**Document section**
+ + + + +

Ron Leifer, lacking tenure, was far more vulnerable to a career “hit.” Leifer reported that he was “excommunicated” from academic psychiatry in 1966, “fired [by Robinson] in retaliation for publishing a book that was interpreted to be criticism of psychiatry.” Leifer recounted, “I applied at other departments of psychiatry . . . but was rejected because of my association with Szasz. So much for the free expression of ideas in academic psychiatry!”
Then there is the case of Loren Mosher (1933–2004), the psychiatrist perhaps most respected by ex-patients who have become activists fighting for human rights. In 1968, Mosher became the National Institute of Mental Health’s Chief of the Center for Schizophrenia Research. In 1971, he launched an alternative approach for people
diagnosed with schizophrenia, opening the first Soteria House in Santa Clara, California. Soteria House was an egalitarian and non-coercive psychosocial milieu employing nonprofessional caregivers. The results showed that people do far better with the Soteria approach than with standard psychiatric treatment, and that people can in fact recover with little or no use of antipsychotic drugs. Mosher’s success embarrassed establishment psychiatry and displeased the pharmaceutical industry. Not surprisingly, the National Institute of Mental Health choked off Soteria House funding, and Mosher was fired from NIMH in 1980.
Dissident psychiatrists are a rare breed, and those whom I have known tell me that the attempted hit on Szasz and the successful hits on Leifer and Mosher were as predictable as any hit by La Cosa Nostra (“our thing”)—as the psychiatry establishment is also not exactly tolerant of any challenges to “their thing.”
Anti-authoritarian patients should be especially concerned with psychiatrists and psychologists—even more so than with other doctors. While an authoritarian cardiothoracic surgeon may be an abusive jerk for a nursing staff, that surgeon can still effectively perform a necessary artery bypass for an anti-authoritarian patient. However, authoritarian psychiatrists and psychologists will always do damage to their anti-authoritarian patients.

+ + + + +

**Data shown**
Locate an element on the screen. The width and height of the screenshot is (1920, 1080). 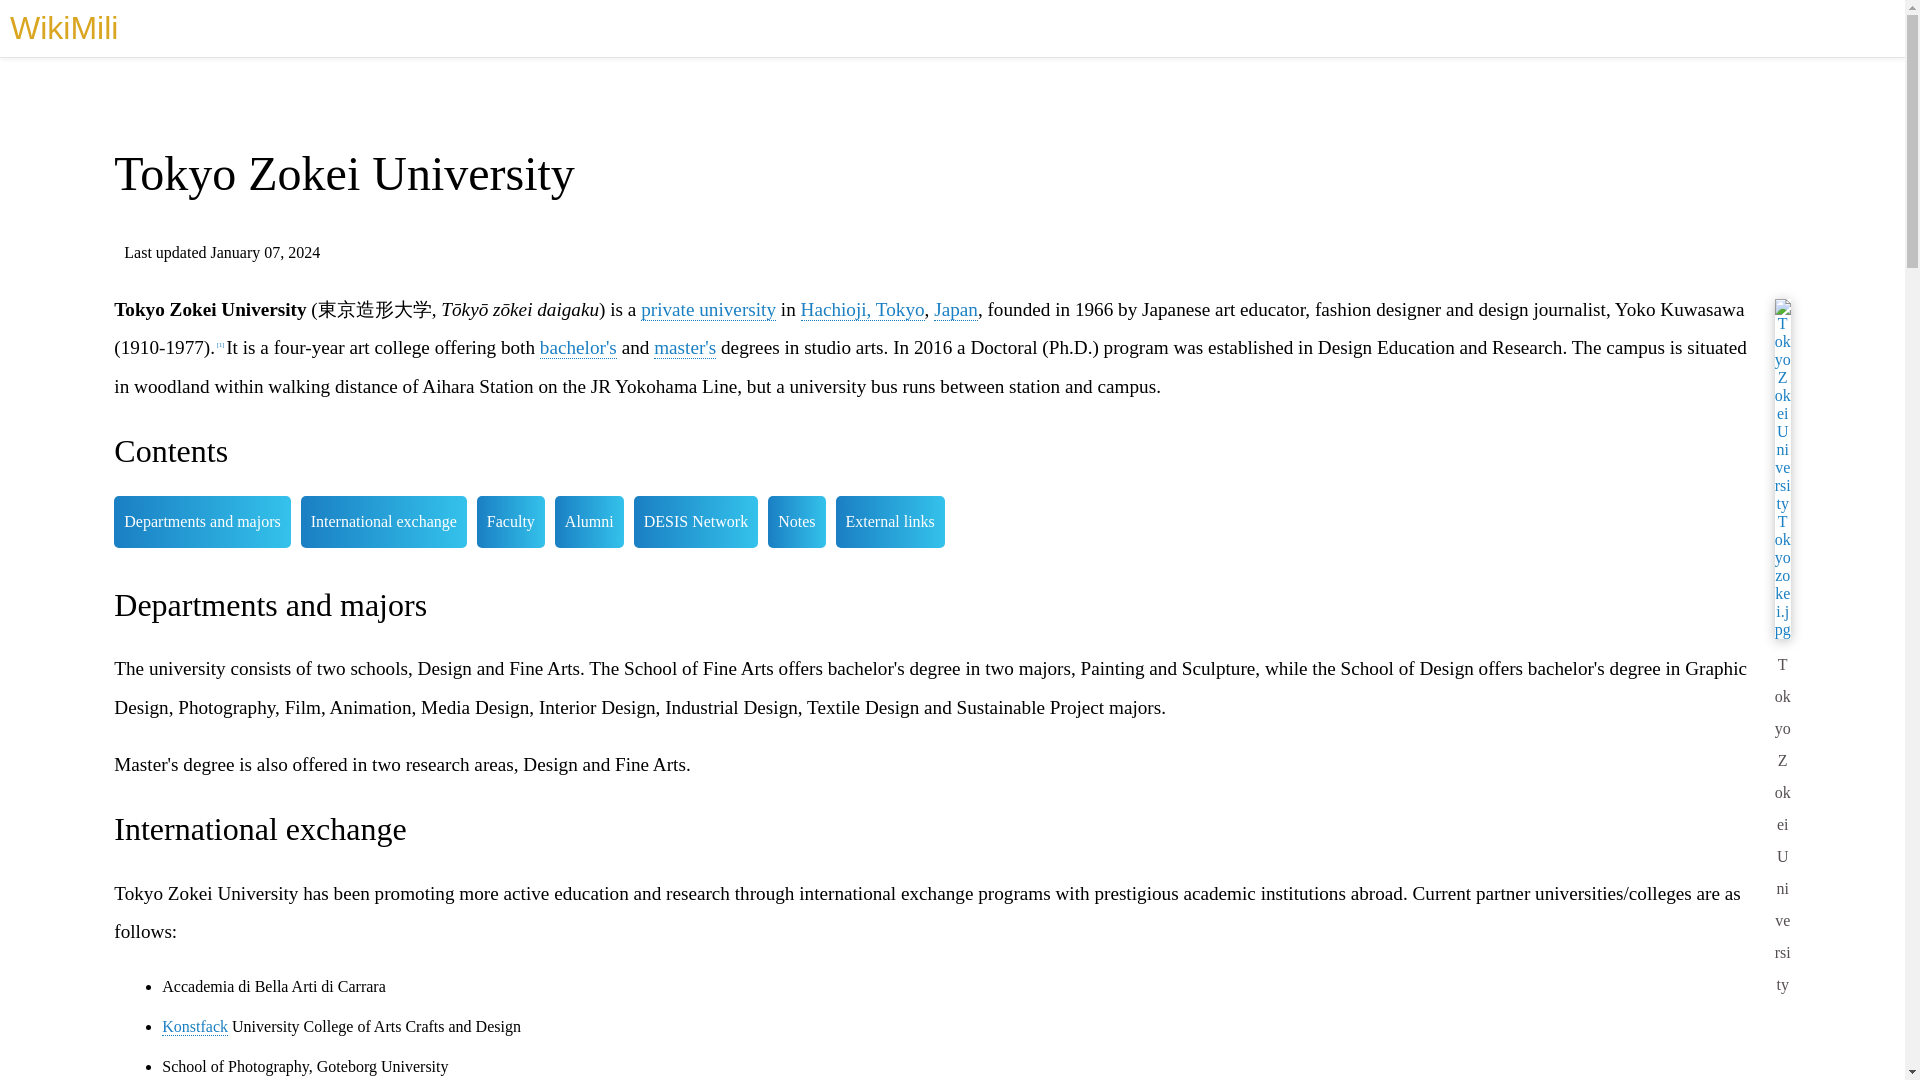
Faculty is located at coordinates (510, 521).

+ + + + +

**Instructions**
1. Reproduce the passage on dissident psychiatrists word for word, starting at "Anti-authoritarian patients should" and ending at "their anti-authoritarian patients.".
2. Carry on the passage on dissident psychiatrists from the point where it stops.

**Answer set**
1.
Anti-authoritarian patients should be especially concerned with psychiatrists and psychologists—even more so than with other doctors. While an authoritarian cardiothoracic surgeon may be an abusive jerk for a nursing staff, that surgeon can still effectively perform a necessary artery bypass for an anti-authoritarian patient. However, authoritarian psychiatrists and psychologists will always do damage to their anti-authoritarian patients.

2.
Psychiatrists and psychologists are often unaware of the magnitude of their obedience, and so the anti-authoritarianism of their patients can create enormous anxiety and even shame for them with regard to their own excessive compliance. This anxiety and shame can fuel their psycho-pathologizing of any noncompliance that creates significant tension. Such tension includes an anti-authoritarian patient’s incensed reaction to illegitimate authority.
Anti-authoritarian helpers—far more commonly found in peer support—understand angry reactions to illegitimate authority, empathize with the pain fueling those reactions, and genuinely care about that pain. Having one’s behavior understood and pain cared about opens one up to dialogue as to how best to deal with one’s pain. Because anti-authoritarian mental health professionals are rare, angry anti-authoritarian patients will likely be “treated” by an authority who creates even more pain, which results in more self-destructiveness and violence.
It is certainly no accident that anti-authoritarian psychiatrists and psychologists are rare. Mainstream psychiatry and psychology meet the needs of the ruling power structure by pathologizing anger and depoliticizing malaise so as to maintain the status quo. In contrast, anti-authoritarians model and validate resisting illegitimate authority, and so anti-authoritarian professionals—be they teachers, clergy, psychiatrists, or psychologists—are not viewed kindly by the ruling power structure.